**Dataset entries**
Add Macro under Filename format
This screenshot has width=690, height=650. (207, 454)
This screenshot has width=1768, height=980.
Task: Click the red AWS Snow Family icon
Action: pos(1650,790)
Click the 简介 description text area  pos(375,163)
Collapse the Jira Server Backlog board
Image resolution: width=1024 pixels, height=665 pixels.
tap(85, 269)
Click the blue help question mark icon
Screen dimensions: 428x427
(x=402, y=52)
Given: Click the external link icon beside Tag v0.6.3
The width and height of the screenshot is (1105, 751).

**Your task**
Nothing but an exact copy of the lines from the start of the entries through the line containing "Click the 简介" belongs in the response.

**Solved problem**
Add Macro under Filename format
This screenshot has width=690, height=650. (207, 454)
This screenshot has width=1768, height=980.
Task: Click the red AWS Snow Family icon
Action: pos(1650,790)
Click the 简介 description text area  pos(375,163)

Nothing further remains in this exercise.